Employers must be careful to preserve their rights and not cavalierly ignore the need to present their point of view. A recent case before the Arkansas Court of Appeals illustrates what can happen when an employer doesn’t bother to appear and present evidence opposing a claim for unemployment compensation.
Facts
Biotest employed Charles Schock as its company physician for approximately four years until he was discharged on October 14, 2020. He applied for unemployment-compensation benefits. The employer didn’t respond or participate in any of the proceedings.

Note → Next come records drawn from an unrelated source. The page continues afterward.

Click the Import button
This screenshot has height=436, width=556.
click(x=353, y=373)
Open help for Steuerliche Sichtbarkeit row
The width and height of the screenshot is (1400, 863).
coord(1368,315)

On the unemployment claim form, Schock indicated he had been discharged because he was late in renewing his medical license. He checked the “yes” box indicating he had violated the employer’s policy regarding late renewals of medical licenses. He claimed, however, he wasn’t aware of the policy until he was verbally informed about it on the date he was discharged.
Based only on Schock’s form, the Arkansas Department of Workforce Services (DWS) determined he was disqualified from receiving jobless benefits because he was let go for work-related misconduct. It found he “was discharged from [his] job on 10-14-20 for the loss of [his] license, which was one of the requirements of the job. [His] willful actions resulted in this loss and were against the employer’s best interest.”
Schock timely appealed the decision to the Arkansas Appeal Tribunal and then to the Arkansas Board of Review, both of which upheld the finding that he was discharged for misconduct related to his failure to renew his license in a timely fashion. He then appealed to the court of appeals.
Standard on Appeal
First, remember that the employer bears the burden of showing an employee isn’t entitled to unemployment compensation because of misconduct. Moreover, the court noted misconduct requires an element of intent.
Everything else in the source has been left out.